Like many promotional tactics, trade shows are often expected to tell the entire story – like a brochure or infomercial. Exhibitors plaster their trade show booth with product photos, specifications, bulleted lists of features, and place a table loaded with giveaways, product samples and literature at the front of the space like a wall between them and their prospect. Larger exhibits cover every surface with messaging, and fill the space with literature racks, banner stands and people that aren’t equipped to share the message or move your visitor through the experience.
I’ve got a different proposition: TED your trade show exhibit design.
Like the famously focused and brief TED talks, your exhibit has the opportunity to capture the imagination and make a clear case for your brand. Not by telling every detail of the story but by hitting the highlights in an engaging, challenging – even provocative – manner. TED (Technology, Entertainment and Design) conferences feature presentations of no more than 18 minutes in which speakers are challenged to be as innovative and engaging as possible. The presentations are posted online for free viewing, yet people pay $6,000 to attend a live TED conference.
Sounds like a good model for a trade show exhibit, doesn’t it?
Instead of trying to tell the whole story with your booth graphics, attract your audience and engage them quickly and efficiently with a single, focused message. Use color, shape, size and powerful images to communicate even complex messages that grab your audience and don’t let go. Start with a large image that attracts the eye and a headline that compels the audience to learn more. Make sure to focus on one benefit. A traffic-stopping benefit.

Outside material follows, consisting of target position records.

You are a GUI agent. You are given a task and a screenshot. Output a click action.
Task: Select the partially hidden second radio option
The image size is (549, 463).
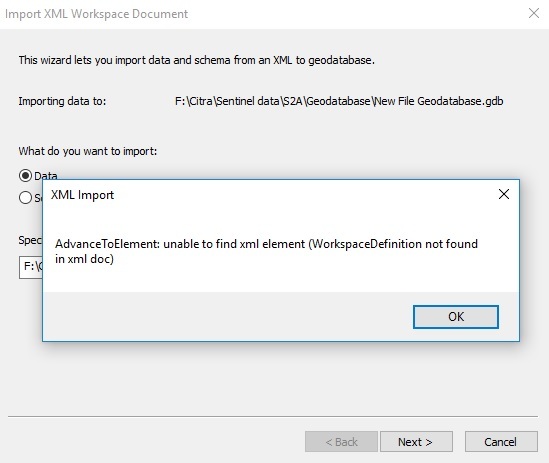[x=25, y=198]
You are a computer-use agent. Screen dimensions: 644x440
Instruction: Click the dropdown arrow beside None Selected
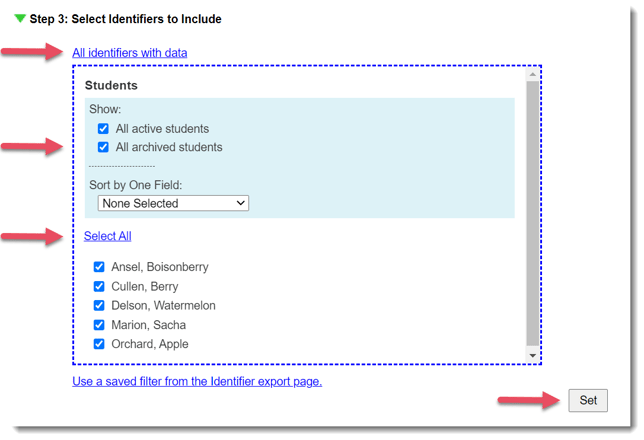tap(240, 203)
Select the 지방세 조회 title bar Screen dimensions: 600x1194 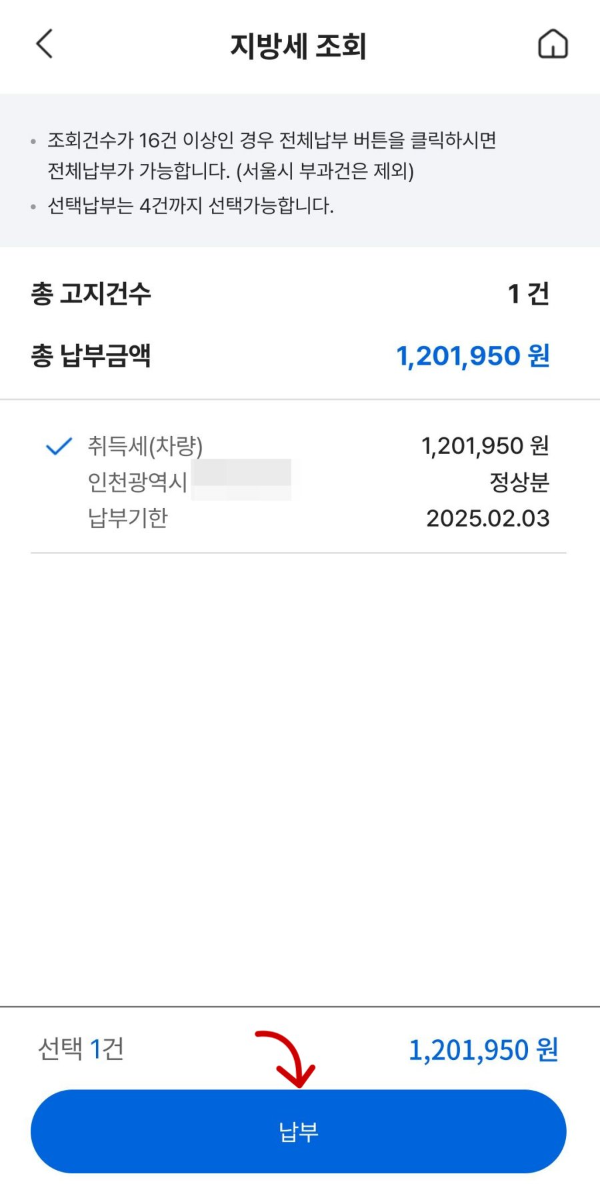tap(300, 45)
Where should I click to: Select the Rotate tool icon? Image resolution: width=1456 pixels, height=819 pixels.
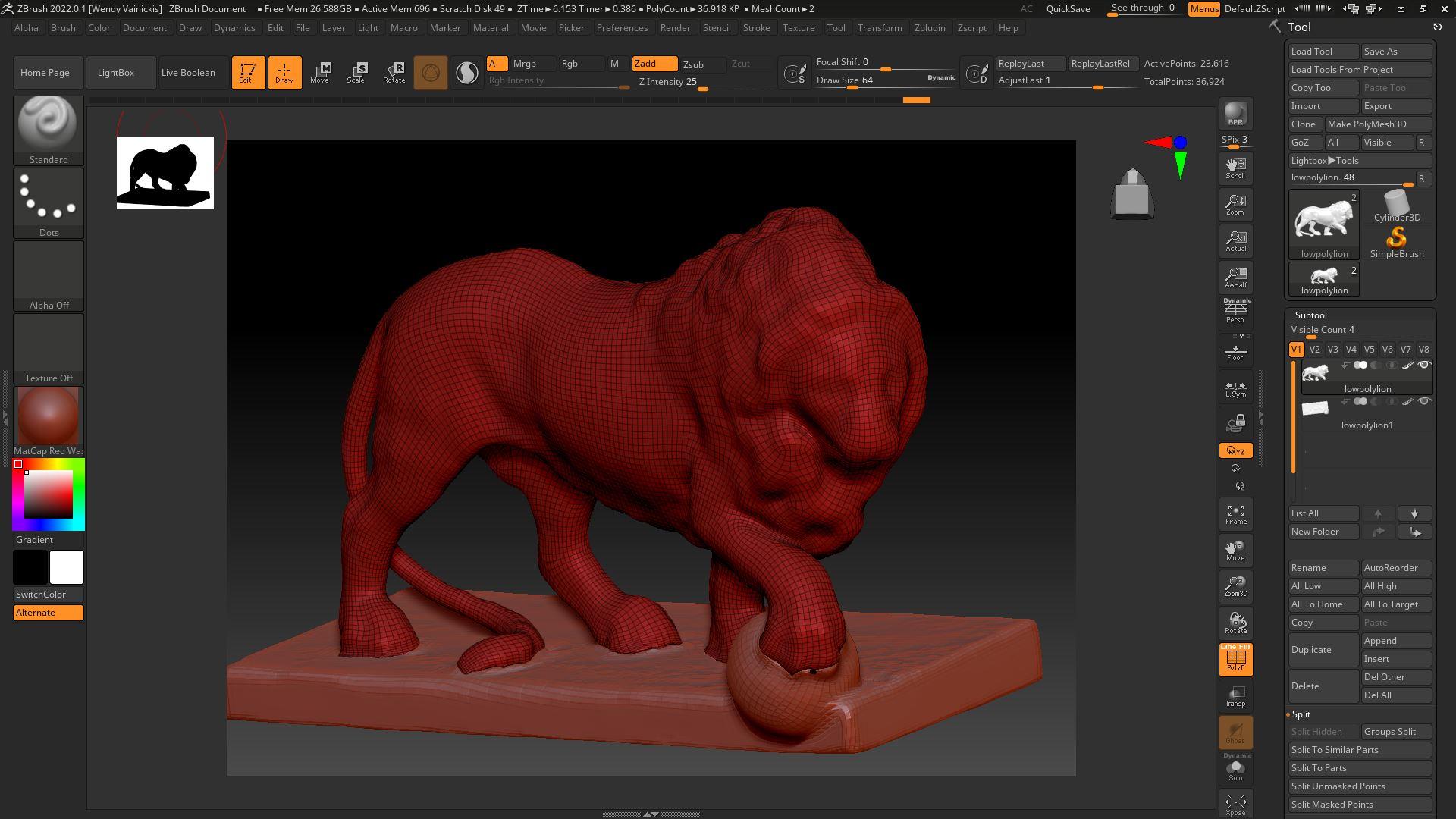point(394,73)
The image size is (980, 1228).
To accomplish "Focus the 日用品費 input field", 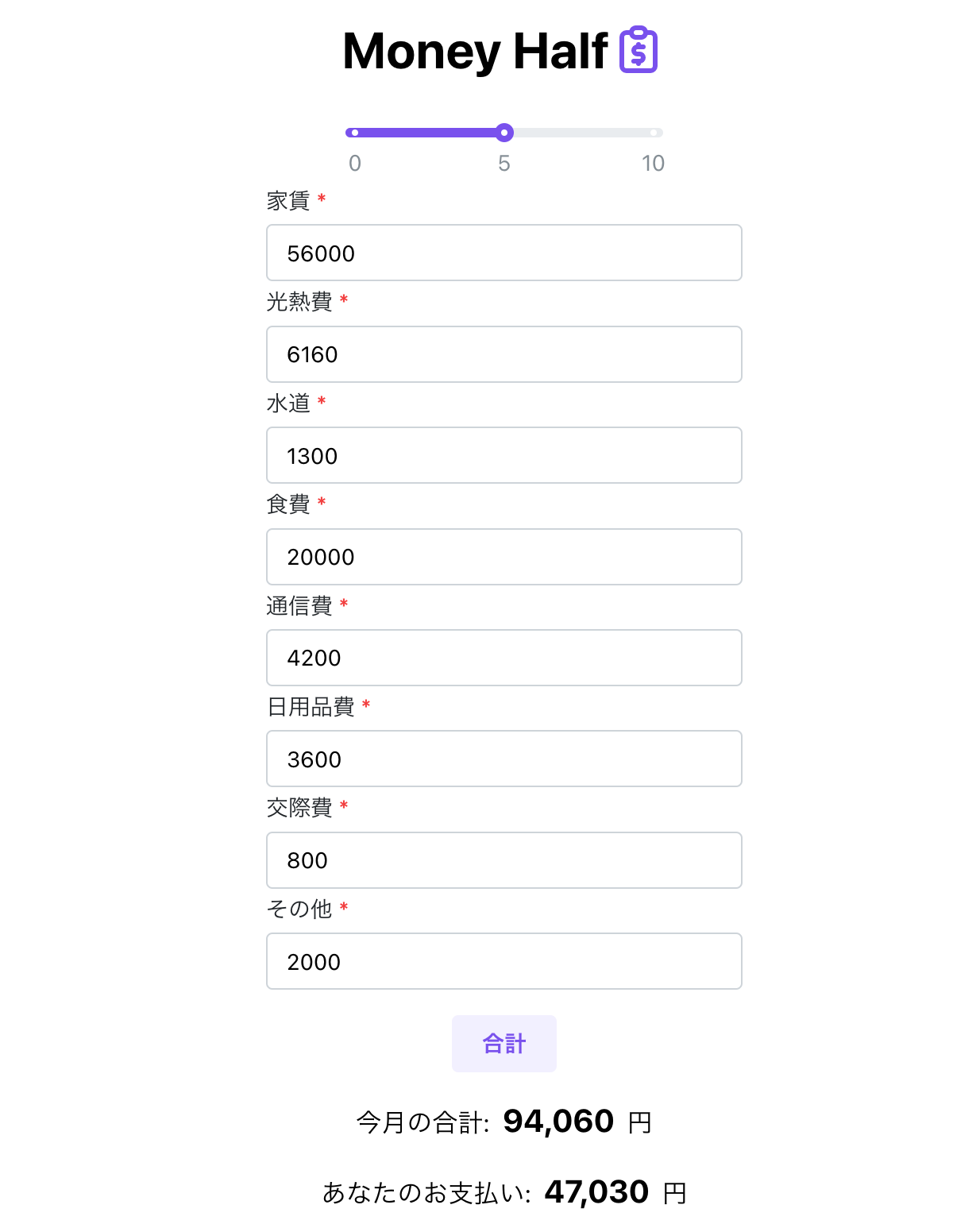I will [x=504, y=759].
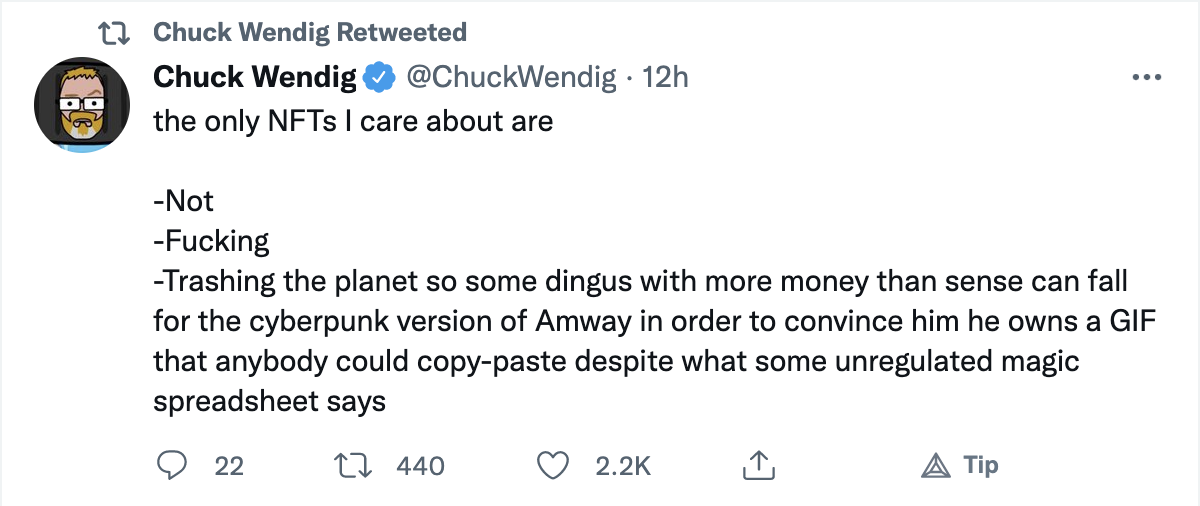Click the reply speech bubble icon
Screen dimensions: 1200x506
(175, 465)
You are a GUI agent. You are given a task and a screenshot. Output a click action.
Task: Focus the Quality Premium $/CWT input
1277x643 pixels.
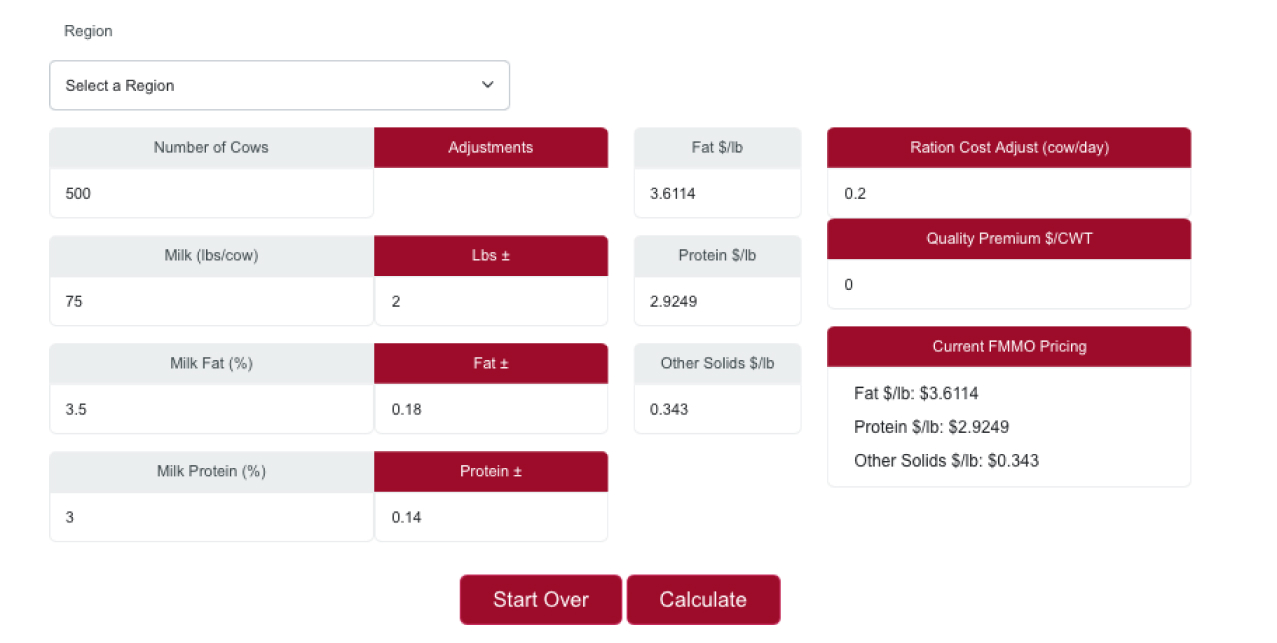click(x=1009, y=284)
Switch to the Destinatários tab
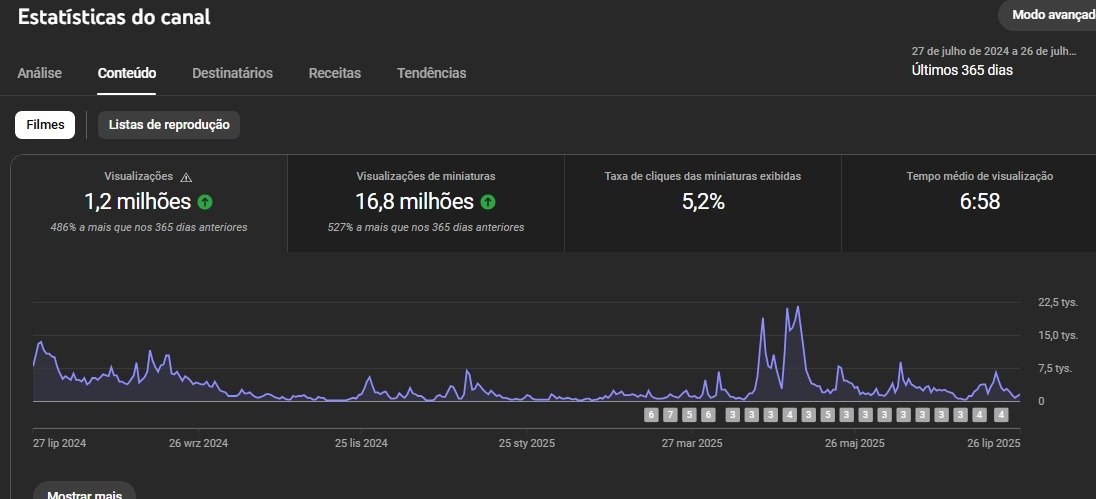 tap(233, 73)
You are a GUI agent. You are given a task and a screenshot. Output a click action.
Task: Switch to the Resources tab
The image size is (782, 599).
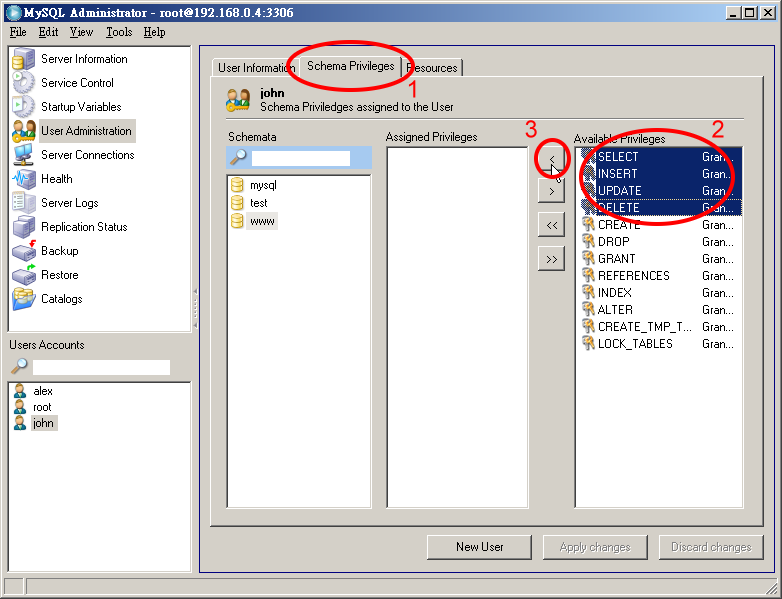click(x=432, y=68)
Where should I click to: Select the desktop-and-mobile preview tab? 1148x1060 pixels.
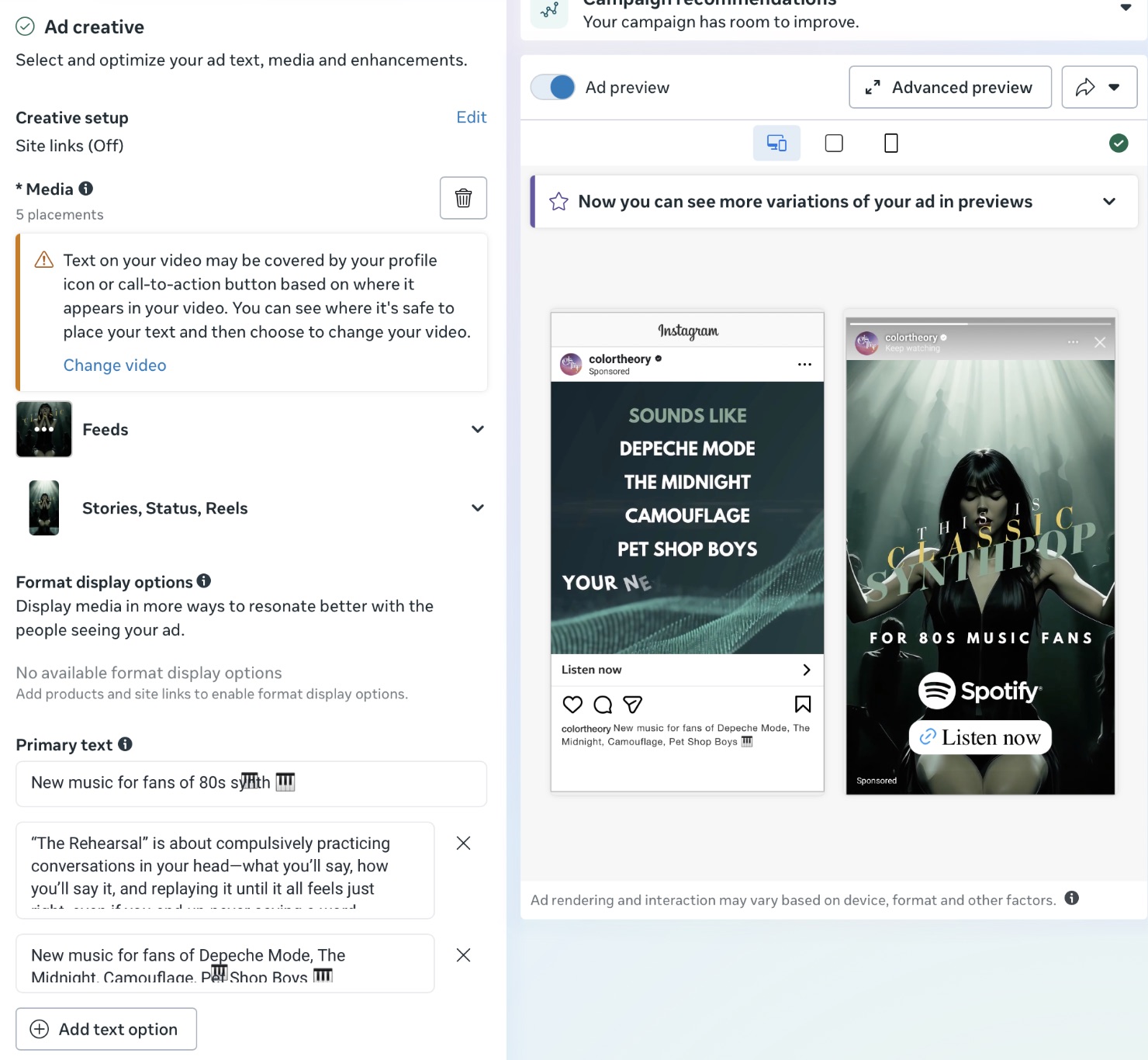tap(776, 143)
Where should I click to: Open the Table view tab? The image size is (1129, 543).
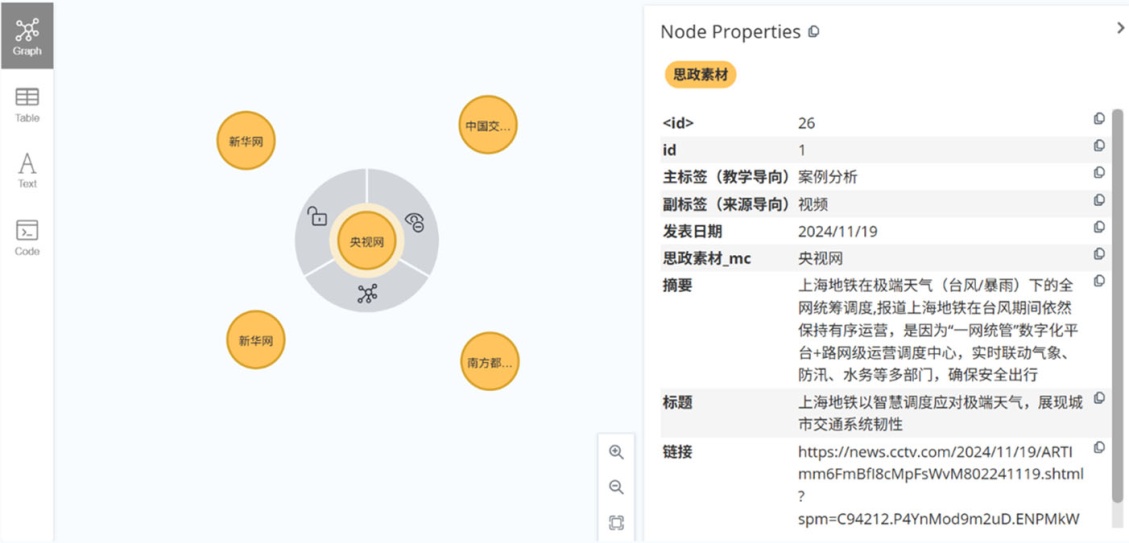pyautogui.click(x=27, y=104)
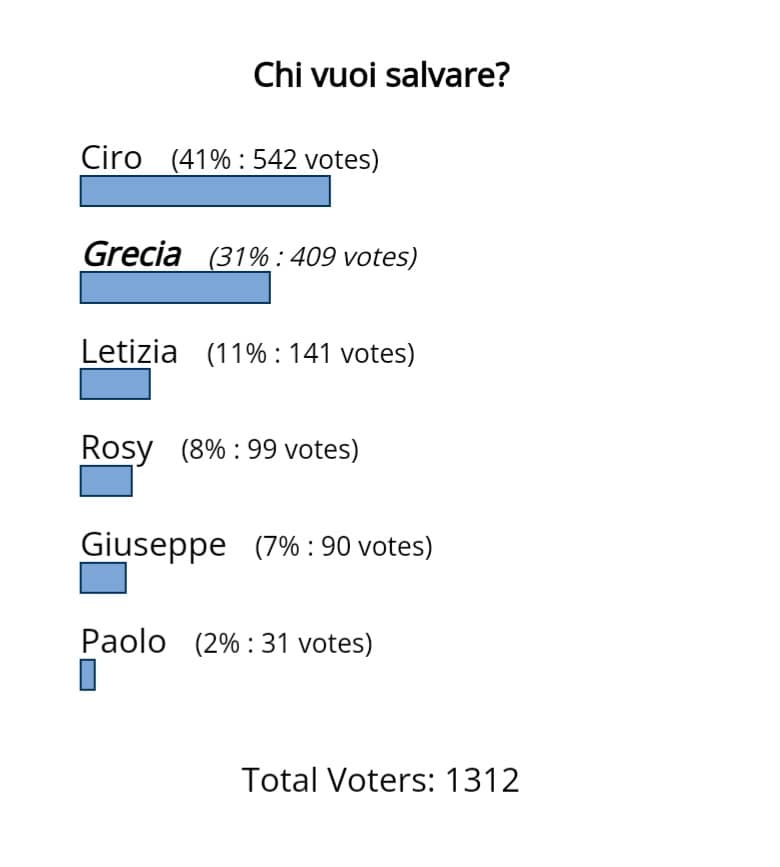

As visitors to your exhibit experience your brand, fill in the details using face-to-face communication, asking your visitors questions about their business, about their needs and about the solutions they’re seeking. Use demonstrations, collateral and product samples to further intrigue and immerse your guest, and get them to ask for more.
You only have a second or two to capture the attention of someone who has never experienced your brand…slightly longer with someone who is familiar with you. They don’t have time to read a brochure.